All of lore.kernel.org
 help / color / mirror / Atom feed
* [PATCH v2 net-next] net: sched: run ingress qdisc without locks
@ 2015-05-02  5:27 Alexei Starovoitov
  2015-05-03 15:42 ` Jesper Dangaard Brouer
  0 siblings, 1 reply; 5+ messages in thread
From: Alexei Starovoitov @ 2015-05-02  5:27 UTC (permalink / raw)
  To: David S. Miller; +Cc: John Fastabend, Jamal Hadi Salim, Daniel Borkmann, netdev

From: John Fastabend <john.r.fastabend@intel.com>

TC classifiers/actions were converted to RCU by John in the series:
http://thread.gmane.org/gmane.linux.network/329739/focus=329739
and many follow on patches.
This is the last patch from that series that finally drops
ingress spin_lock.

Single cpu ingress+u32 performance goes from 22.9 Mpps to 24.5 Mpps.

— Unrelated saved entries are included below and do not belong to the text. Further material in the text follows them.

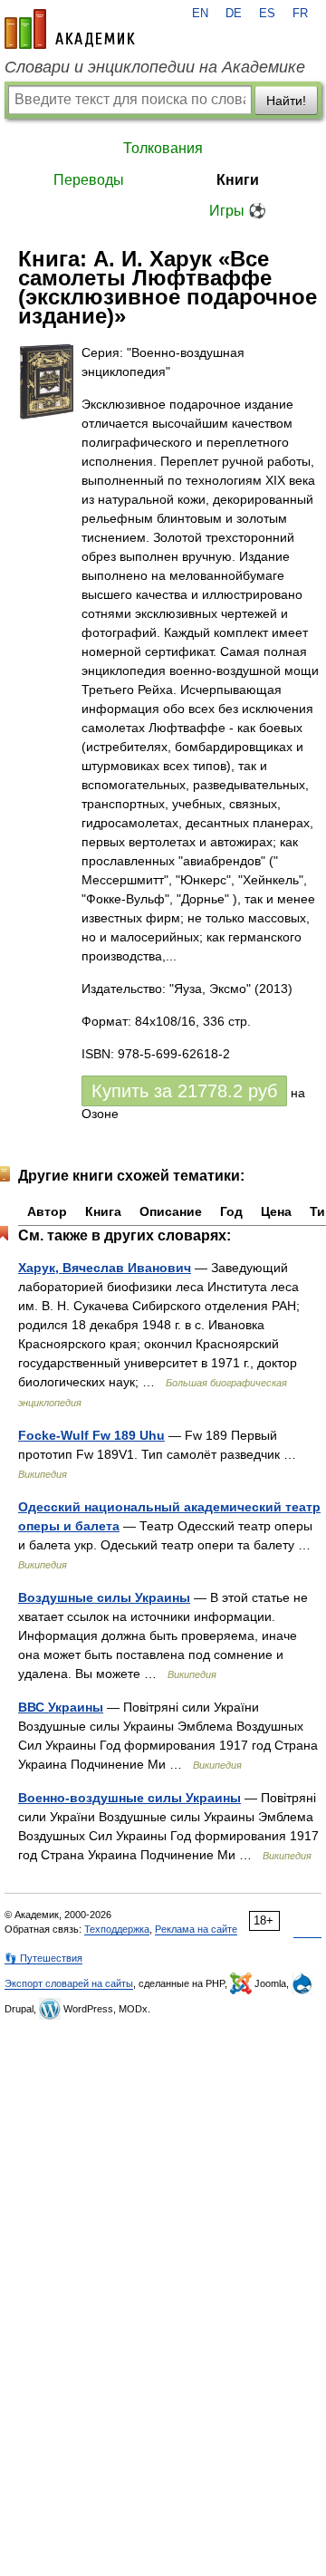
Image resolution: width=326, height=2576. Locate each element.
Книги (237, 180)
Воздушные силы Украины (104, 1597)
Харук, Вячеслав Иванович (104, 1267)
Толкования (163, 148)
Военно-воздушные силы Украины (129, 1797)
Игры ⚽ (237, 210)
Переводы (88, 180)
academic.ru (70, 29)
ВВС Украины (60, 1707)
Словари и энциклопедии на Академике (155, 67)
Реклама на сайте (196, 1929)
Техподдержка (116, 1929)
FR (300, 13)
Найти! (286, 100)
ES (267, 13)
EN (200, 13)
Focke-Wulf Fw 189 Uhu (91, 1435)
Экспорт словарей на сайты (69, 1983)
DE (233, 13)
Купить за (184, 1091)
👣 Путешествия (43, 1958)
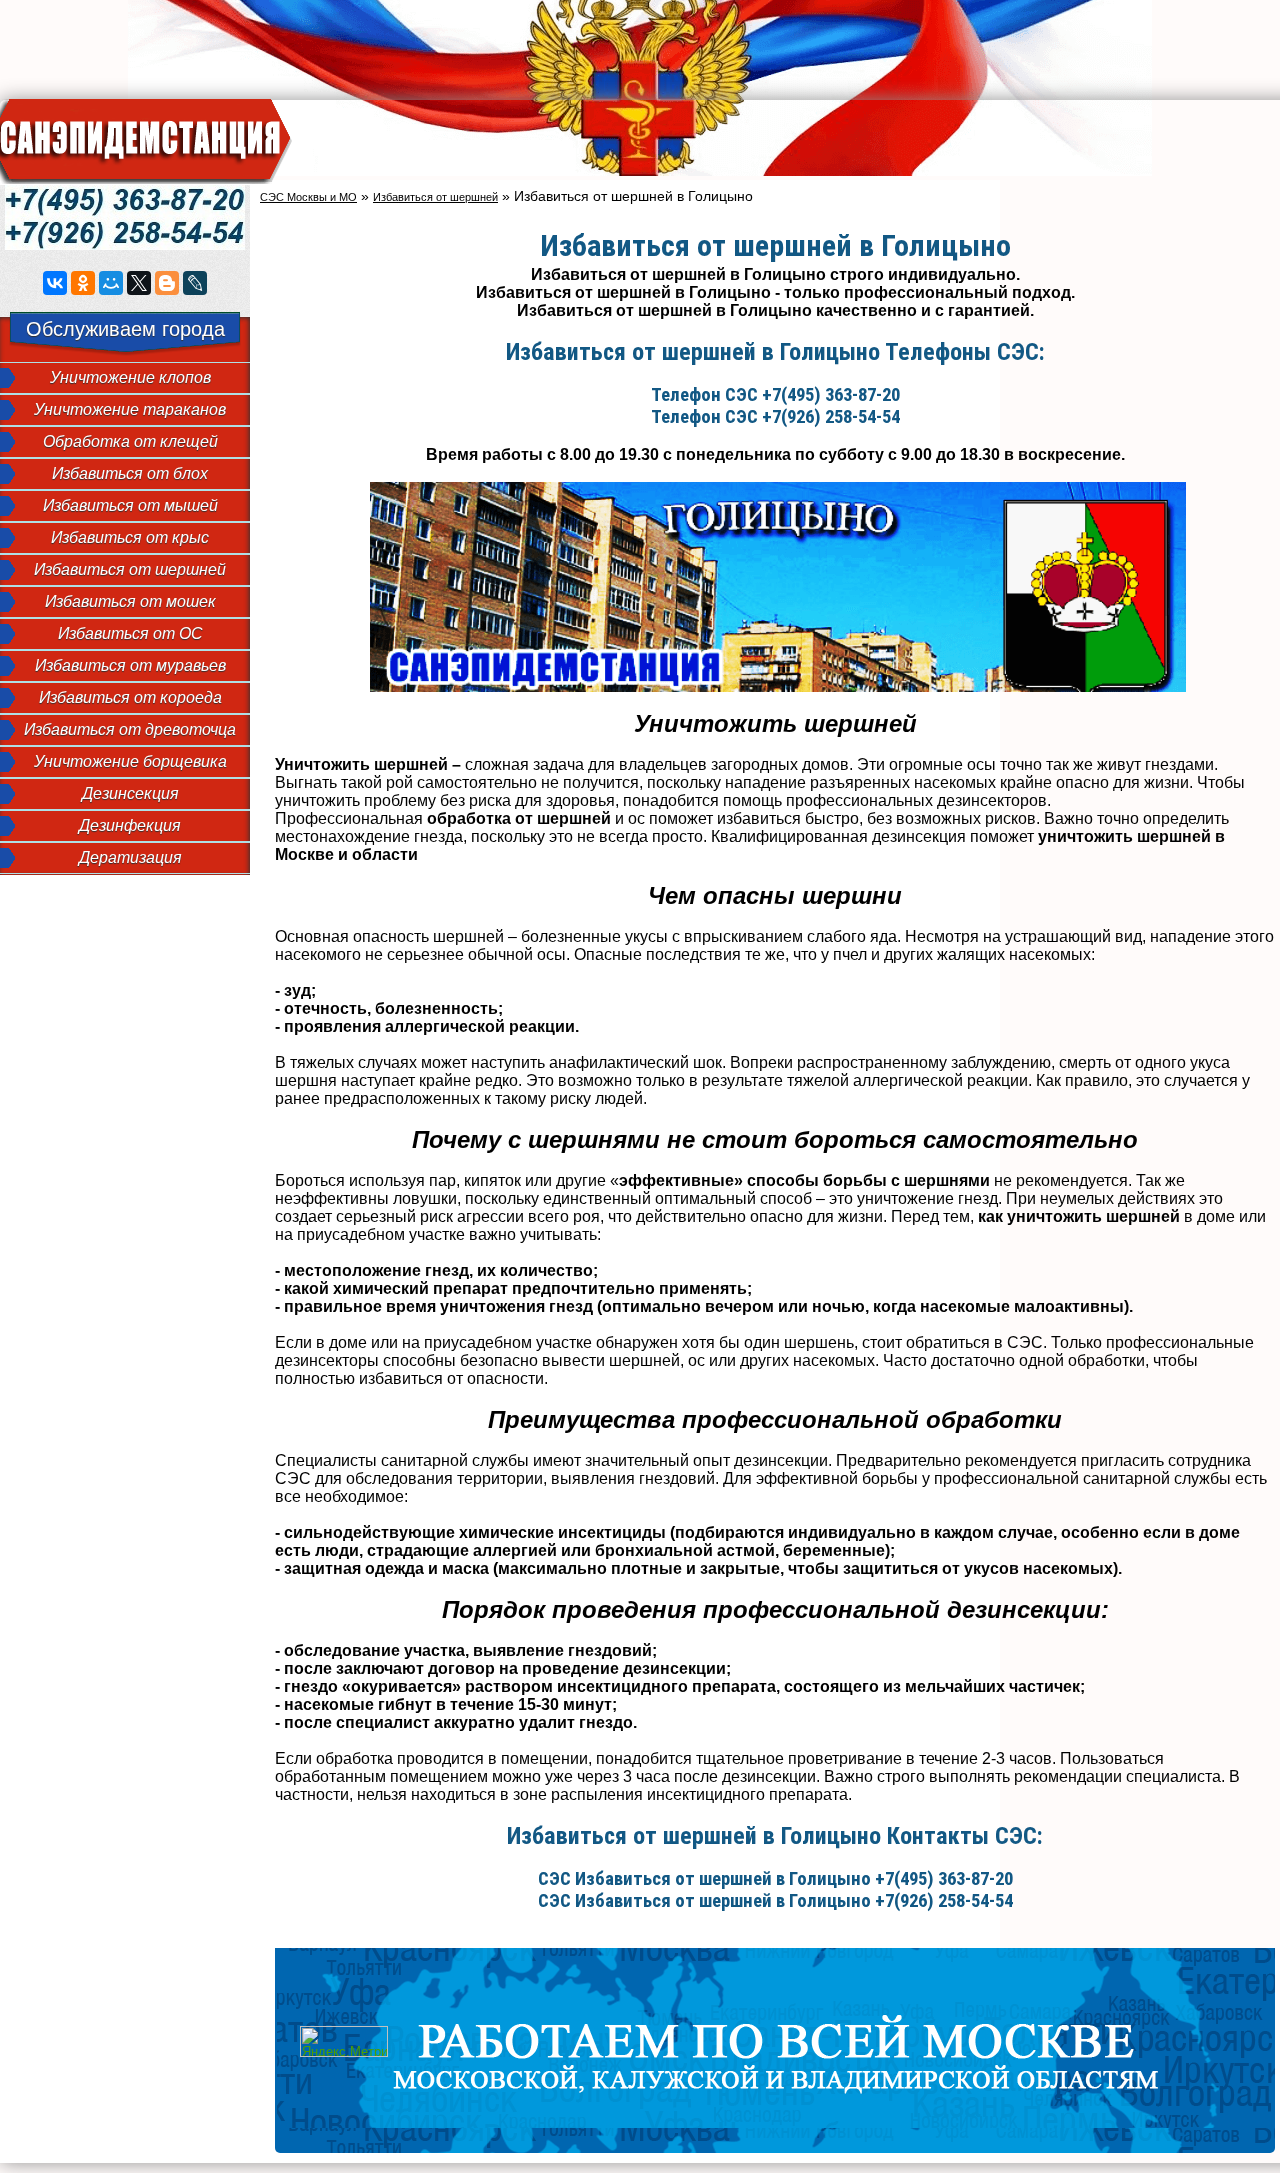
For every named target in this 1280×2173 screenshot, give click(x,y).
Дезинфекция (130, 825)
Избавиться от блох (130, 473)
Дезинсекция (130, 793)
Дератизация (130, 857)
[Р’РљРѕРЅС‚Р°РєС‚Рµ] (55, 283)
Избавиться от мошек (130, 601)
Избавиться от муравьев (130, 665)
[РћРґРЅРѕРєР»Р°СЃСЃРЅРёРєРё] (83, 283)
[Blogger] (167, 283)
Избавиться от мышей (130, 505)
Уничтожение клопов (130, 377)
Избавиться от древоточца (130, 729)
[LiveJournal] (195, 283)
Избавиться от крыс (130, 537)
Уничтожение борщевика (130, 761)
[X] (139, 283)
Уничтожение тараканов (130, 409)
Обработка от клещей (130, 441)
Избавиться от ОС (130, 633)
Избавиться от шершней (130, 569)
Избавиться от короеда (130, 697)
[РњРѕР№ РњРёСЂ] (111, 283)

In two cpu case when both cores are receiving traffic on the same
device and go into the same ingress+u32 the performance jumps
from 4.5 + 4.5 Mpps to 23.5 + 23.5 Mpps

Signed-off-by: John Fastabend <john.r.fastabend@intel.com>
Signed-off-by: Alexei Starovoitov <ast@plumgrid.com>
Signed-off-by: Jamal Hadi Salim <jhs@mojatatu.com>
Acked-by: Daniel Borkmann <daniel@iogearbox.net>
---

v1->v2: add From:John tag, Sob, Ack

 net/core/dev.c          |    2 --
 net/sched/sch_ingress.c |    5 +++--
 2 files changed, 3 insertions(+), 4 deletions(-)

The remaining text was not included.